** Assignment **
Should a line in the entries below contain "text", return that line.

>>>

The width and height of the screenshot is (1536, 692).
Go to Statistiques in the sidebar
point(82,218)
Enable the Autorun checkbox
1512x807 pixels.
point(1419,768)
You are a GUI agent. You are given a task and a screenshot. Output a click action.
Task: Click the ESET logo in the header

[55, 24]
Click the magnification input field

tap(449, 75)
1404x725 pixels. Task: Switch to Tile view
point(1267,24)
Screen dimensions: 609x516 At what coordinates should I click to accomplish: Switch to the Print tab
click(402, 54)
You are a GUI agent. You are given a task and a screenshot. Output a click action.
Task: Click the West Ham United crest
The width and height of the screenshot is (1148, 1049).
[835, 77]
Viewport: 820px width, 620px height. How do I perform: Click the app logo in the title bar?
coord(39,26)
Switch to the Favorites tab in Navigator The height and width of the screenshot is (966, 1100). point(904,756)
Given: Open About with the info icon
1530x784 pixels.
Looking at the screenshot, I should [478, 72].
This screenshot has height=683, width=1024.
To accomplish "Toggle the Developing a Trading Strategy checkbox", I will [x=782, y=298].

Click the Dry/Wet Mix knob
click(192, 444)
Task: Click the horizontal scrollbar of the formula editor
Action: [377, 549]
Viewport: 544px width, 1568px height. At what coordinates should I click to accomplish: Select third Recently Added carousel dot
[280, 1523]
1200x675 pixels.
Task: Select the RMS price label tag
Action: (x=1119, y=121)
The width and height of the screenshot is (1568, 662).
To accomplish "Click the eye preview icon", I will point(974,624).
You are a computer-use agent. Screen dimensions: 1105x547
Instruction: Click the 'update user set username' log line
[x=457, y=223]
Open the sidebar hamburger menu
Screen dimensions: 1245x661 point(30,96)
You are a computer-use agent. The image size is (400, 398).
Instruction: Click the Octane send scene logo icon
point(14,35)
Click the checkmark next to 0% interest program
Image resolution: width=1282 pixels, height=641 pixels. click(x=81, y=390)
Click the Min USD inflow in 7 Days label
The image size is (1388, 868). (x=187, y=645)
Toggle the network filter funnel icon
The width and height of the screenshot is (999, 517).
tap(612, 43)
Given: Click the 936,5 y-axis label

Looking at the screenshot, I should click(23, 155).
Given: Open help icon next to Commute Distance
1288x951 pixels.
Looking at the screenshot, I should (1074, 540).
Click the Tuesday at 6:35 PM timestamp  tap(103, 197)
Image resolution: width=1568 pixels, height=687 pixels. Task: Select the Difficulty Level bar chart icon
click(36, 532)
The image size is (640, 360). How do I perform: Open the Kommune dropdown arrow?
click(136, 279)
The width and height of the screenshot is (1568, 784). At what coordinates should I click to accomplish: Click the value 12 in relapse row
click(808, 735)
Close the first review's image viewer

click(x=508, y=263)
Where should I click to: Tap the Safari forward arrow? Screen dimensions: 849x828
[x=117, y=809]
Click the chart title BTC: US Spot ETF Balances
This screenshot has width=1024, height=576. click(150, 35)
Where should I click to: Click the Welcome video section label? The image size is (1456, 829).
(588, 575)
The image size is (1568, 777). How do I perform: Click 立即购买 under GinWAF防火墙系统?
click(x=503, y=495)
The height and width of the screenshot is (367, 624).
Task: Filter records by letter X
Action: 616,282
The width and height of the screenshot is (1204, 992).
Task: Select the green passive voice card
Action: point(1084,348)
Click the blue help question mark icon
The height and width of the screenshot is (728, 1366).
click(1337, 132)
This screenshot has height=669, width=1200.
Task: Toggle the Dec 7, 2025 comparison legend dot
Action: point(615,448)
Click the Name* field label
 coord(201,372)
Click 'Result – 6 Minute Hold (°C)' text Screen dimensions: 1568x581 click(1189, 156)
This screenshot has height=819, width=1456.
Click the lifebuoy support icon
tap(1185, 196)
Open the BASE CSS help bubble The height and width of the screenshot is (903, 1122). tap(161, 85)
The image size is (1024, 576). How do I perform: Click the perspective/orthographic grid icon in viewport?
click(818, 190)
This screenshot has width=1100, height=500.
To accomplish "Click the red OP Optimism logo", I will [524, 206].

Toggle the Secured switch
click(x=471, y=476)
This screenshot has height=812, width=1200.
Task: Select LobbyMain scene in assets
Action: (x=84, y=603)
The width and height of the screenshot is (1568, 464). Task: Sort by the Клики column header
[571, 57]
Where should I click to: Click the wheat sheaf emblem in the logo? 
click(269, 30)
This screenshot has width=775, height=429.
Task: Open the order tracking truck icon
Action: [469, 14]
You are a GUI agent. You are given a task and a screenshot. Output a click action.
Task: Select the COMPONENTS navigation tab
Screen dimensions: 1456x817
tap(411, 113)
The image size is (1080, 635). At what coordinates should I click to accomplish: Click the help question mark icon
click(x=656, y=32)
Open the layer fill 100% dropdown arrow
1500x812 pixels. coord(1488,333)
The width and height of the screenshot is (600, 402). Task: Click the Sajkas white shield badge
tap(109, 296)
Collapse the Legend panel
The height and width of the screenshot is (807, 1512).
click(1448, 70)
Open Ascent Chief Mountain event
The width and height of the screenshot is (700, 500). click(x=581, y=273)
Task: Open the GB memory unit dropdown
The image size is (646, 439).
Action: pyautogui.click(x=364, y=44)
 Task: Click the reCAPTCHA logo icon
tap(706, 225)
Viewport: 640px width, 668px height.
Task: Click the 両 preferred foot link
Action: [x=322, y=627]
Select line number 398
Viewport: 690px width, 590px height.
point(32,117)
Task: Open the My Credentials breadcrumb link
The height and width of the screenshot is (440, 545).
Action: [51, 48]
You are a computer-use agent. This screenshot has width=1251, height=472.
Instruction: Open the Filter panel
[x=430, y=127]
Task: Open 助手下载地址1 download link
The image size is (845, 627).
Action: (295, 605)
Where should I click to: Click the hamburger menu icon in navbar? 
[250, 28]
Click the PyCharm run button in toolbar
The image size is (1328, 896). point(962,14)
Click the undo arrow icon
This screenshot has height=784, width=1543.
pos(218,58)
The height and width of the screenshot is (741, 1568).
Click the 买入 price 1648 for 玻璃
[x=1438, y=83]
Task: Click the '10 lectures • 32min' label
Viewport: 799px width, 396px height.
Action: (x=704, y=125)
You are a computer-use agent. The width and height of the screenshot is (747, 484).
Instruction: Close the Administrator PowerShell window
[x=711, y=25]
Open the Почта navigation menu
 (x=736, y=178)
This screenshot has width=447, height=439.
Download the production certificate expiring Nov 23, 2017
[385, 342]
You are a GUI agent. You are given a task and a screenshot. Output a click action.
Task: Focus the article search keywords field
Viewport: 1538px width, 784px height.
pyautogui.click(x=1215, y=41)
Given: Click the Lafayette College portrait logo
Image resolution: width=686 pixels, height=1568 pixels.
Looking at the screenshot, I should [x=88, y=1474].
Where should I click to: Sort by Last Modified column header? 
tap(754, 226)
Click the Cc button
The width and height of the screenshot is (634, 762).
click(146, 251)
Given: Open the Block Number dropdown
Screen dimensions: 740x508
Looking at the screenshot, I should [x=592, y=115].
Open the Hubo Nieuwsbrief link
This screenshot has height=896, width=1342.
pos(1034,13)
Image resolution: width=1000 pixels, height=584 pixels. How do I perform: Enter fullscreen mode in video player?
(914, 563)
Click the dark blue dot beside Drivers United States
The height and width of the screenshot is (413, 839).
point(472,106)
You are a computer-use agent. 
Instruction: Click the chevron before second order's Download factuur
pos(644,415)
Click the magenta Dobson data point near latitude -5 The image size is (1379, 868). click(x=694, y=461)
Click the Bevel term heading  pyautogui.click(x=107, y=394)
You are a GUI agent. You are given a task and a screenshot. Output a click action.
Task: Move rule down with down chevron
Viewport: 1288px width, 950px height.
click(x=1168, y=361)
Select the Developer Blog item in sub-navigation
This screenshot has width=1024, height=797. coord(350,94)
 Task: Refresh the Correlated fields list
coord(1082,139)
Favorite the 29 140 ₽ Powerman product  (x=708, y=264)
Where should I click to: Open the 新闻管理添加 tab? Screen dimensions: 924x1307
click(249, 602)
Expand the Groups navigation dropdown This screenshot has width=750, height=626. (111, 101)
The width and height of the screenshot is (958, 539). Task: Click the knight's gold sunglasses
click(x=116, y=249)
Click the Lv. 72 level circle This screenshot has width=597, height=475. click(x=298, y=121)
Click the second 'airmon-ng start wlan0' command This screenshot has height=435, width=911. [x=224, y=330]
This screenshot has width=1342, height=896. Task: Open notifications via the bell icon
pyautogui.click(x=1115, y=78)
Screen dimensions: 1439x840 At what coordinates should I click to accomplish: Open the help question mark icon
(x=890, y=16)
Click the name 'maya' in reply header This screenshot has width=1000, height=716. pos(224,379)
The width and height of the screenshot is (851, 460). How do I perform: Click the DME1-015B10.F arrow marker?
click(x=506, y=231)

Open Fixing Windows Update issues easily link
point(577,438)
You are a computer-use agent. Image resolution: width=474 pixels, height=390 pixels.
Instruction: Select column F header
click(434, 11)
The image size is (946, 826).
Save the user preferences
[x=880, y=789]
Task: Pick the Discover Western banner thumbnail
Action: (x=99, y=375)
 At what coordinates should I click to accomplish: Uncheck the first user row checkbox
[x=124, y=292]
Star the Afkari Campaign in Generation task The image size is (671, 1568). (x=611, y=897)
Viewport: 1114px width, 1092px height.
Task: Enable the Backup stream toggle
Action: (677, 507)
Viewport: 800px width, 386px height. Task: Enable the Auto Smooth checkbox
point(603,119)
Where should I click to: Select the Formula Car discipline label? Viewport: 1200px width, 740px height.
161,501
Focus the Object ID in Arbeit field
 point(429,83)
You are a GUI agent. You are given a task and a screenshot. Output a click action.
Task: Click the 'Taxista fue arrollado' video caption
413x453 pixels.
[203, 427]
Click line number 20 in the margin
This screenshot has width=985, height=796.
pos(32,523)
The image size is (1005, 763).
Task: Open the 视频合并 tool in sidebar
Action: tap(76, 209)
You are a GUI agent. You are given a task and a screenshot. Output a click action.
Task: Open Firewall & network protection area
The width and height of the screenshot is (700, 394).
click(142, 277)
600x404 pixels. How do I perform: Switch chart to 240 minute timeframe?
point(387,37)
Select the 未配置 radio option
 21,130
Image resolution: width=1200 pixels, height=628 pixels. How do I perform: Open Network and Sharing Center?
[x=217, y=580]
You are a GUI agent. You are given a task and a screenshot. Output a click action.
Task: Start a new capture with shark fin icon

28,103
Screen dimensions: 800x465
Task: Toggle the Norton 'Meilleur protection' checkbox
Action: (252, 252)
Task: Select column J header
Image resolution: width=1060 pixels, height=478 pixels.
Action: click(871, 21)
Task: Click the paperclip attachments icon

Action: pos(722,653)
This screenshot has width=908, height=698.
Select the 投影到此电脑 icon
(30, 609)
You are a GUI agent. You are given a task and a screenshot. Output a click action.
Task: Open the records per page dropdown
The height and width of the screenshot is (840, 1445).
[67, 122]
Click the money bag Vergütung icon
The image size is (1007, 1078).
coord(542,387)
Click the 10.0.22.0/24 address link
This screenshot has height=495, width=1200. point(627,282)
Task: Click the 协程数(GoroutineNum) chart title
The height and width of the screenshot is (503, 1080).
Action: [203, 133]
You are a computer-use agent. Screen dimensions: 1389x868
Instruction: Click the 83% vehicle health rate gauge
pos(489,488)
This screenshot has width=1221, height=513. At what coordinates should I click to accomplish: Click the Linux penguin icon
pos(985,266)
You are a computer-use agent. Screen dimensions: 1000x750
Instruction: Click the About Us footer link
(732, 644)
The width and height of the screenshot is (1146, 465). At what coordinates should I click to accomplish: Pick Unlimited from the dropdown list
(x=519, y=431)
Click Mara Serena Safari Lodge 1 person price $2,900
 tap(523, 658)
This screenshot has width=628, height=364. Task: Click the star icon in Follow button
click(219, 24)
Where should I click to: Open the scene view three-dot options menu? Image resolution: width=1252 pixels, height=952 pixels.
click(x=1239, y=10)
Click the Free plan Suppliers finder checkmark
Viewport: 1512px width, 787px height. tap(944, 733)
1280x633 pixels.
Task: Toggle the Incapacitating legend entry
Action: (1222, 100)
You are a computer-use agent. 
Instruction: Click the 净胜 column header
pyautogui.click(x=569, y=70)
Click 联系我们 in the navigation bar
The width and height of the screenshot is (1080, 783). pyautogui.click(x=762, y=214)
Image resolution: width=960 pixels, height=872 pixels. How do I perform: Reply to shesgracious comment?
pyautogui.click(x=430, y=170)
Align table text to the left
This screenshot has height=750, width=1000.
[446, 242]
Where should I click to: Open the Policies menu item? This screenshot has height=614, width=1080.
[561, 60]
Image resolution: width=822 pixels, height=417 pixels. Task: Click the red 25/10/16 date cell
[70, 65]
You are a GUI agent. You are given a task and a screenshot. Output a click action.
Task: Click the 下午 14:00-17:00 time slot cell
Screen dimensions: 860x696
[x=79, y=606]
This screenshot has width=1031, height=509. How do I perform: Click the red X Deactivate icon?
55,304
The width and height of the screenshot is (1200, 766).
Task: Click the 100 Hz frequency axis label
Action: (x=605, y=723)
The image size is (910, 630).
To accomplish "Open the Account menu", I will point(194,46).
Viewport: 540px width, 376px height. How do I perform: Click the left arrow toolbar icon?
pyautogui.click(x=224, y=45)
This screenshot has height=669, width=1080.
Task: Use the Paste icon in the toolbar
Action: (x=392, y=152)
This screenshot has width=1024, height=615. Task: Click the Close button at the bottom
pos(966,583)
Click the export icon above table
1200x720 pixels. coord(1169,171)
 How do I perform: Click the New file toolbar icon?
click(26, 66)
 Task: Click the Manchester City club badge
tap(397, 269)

<<<

** Response below **
Click 'Result – 6 Minute Hold (°C)' text Screen dimensions: 1568x581 click(1189, 156)
Align table text to the left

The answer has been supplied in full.